RECORDS FOR PROCESSING START

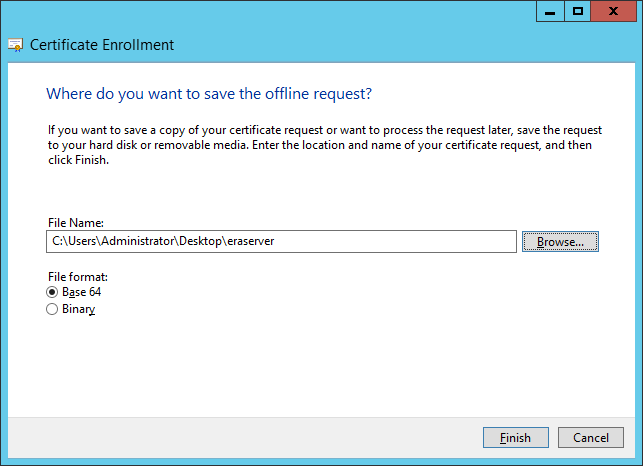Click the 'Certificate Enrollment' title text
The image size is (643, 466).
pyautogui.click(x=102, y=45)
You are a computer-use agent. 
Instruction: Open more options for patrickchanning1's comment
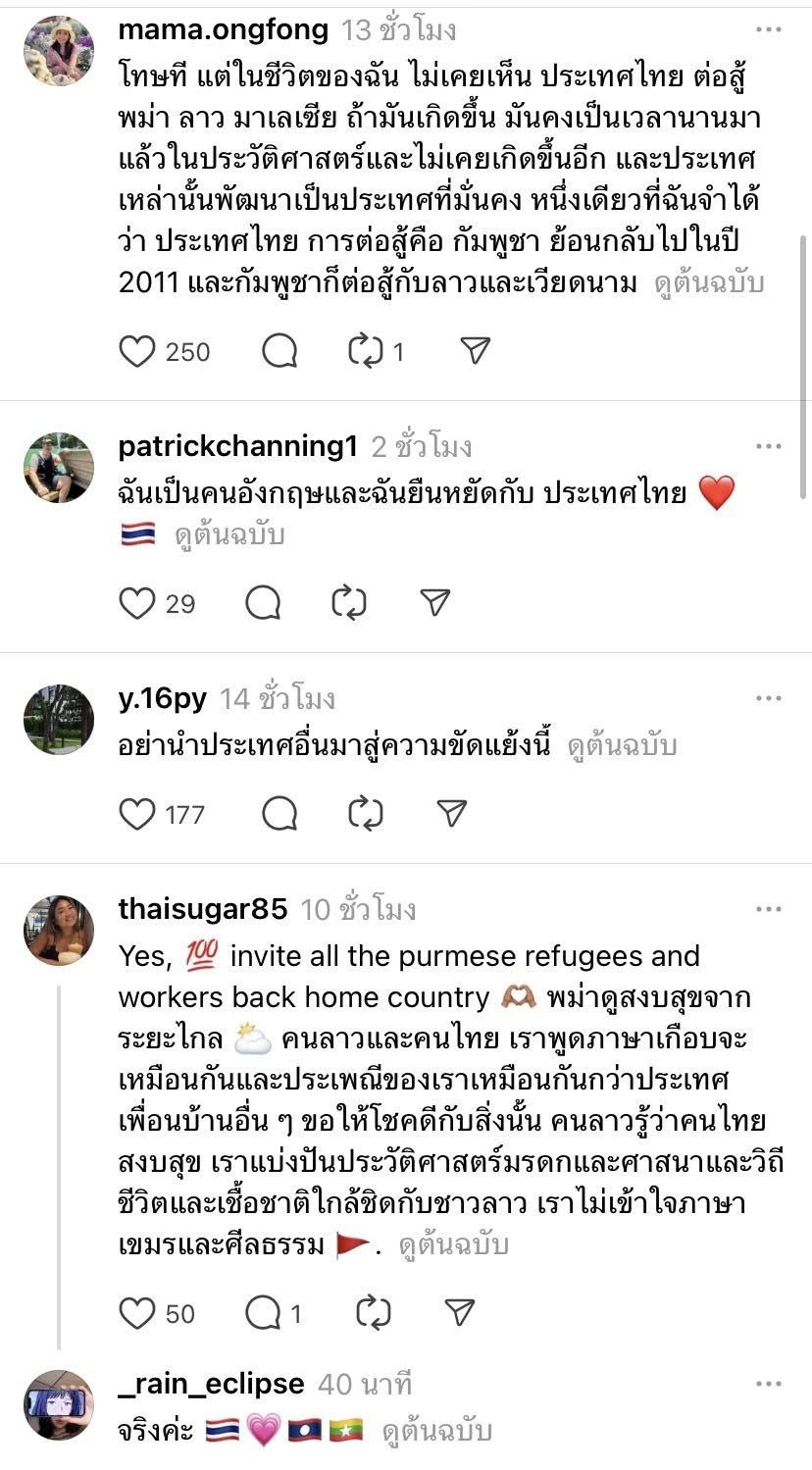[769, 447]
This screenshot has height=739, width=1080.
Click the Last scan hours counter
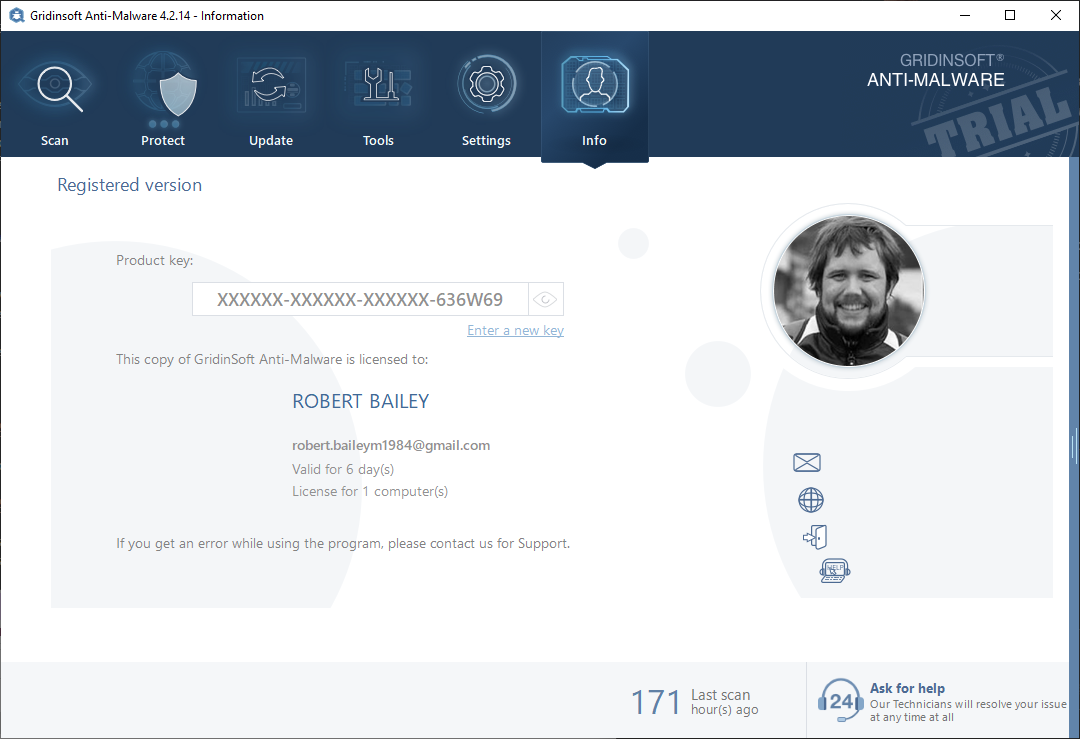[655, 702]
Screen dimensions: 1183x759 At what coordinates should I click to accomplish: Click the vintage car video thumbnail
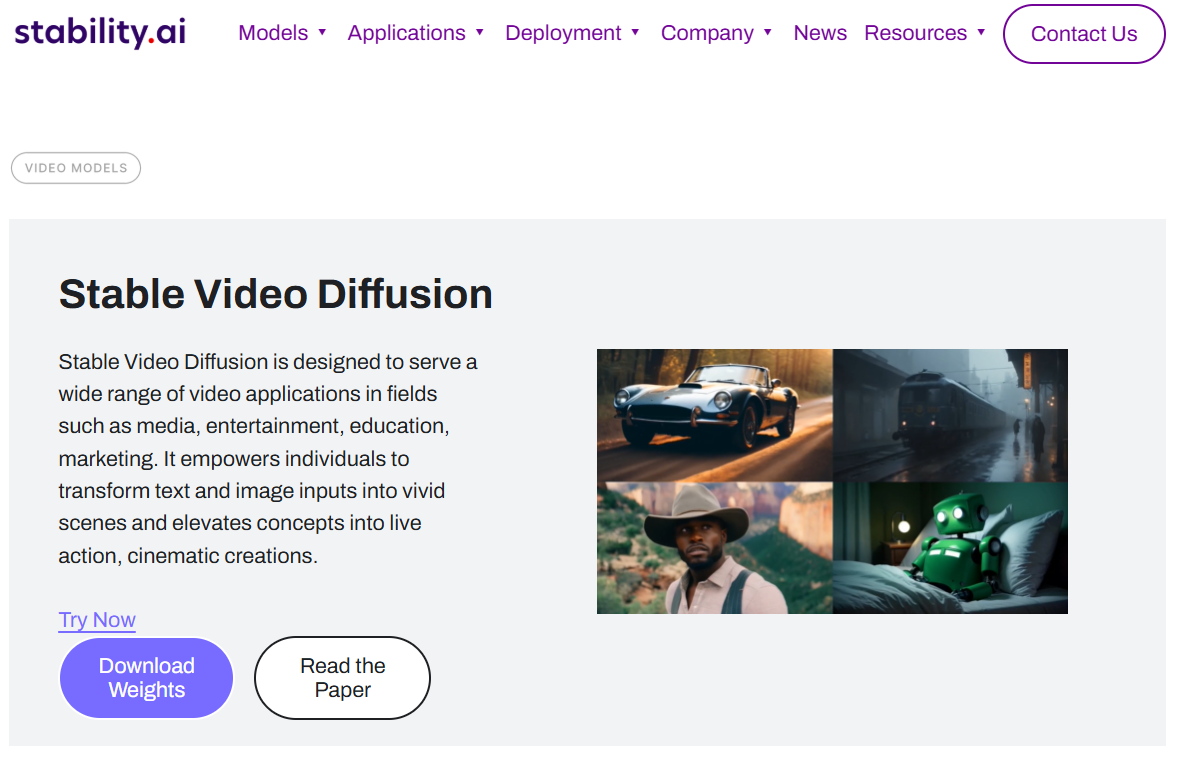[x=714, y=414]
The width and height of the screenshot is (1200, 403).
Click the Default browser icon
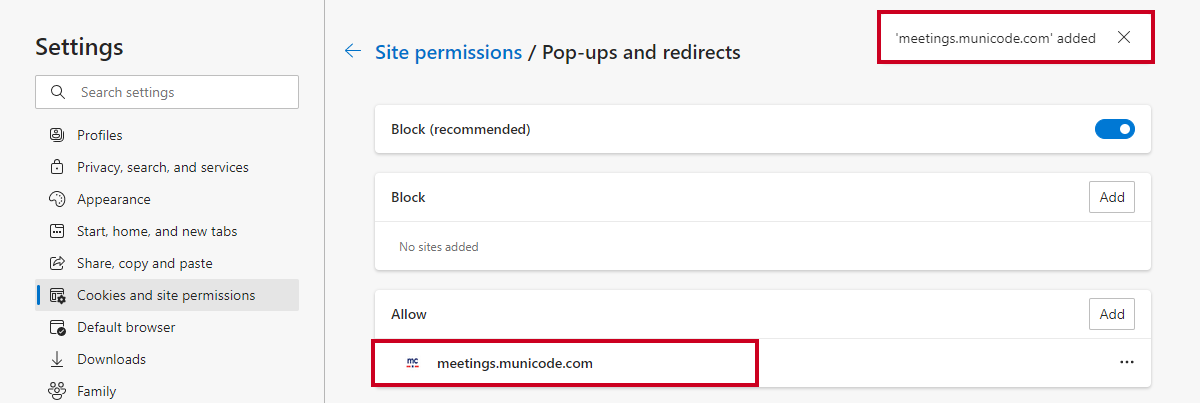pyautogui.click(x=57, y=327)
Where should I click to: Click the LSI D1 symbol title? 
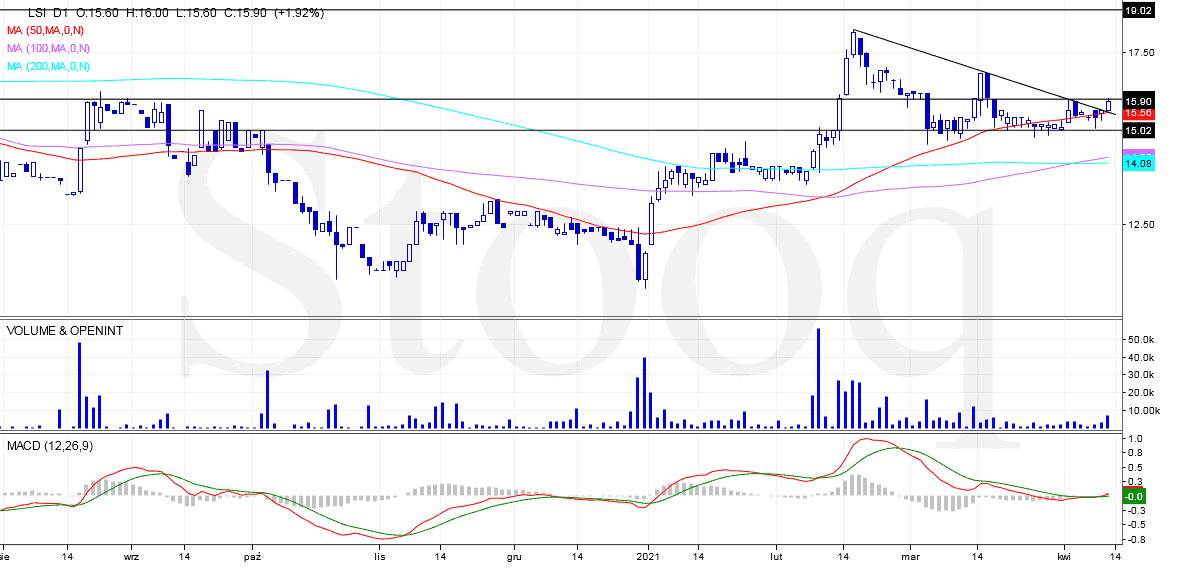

RECORDS FOR PROCESSING END

● **EXERCISE DETAILS**:
Every picture stays out; reproduce exactly the lines from the one with "Screen dimensions: 1183x759" through the last line of the data above.

● **TASK SOLUTION**:
Screen dimensions: 1183x759 At what coordinates should I click to accomplish: Click the vintage car video thumbnail
[x=714, y=414]
The width and height of the screenshot is (1200, 403).
Click the Default browser icon
pyautogui.click(x=57, y=327)
Where should I click to: Click the LSI D1 symbol title? 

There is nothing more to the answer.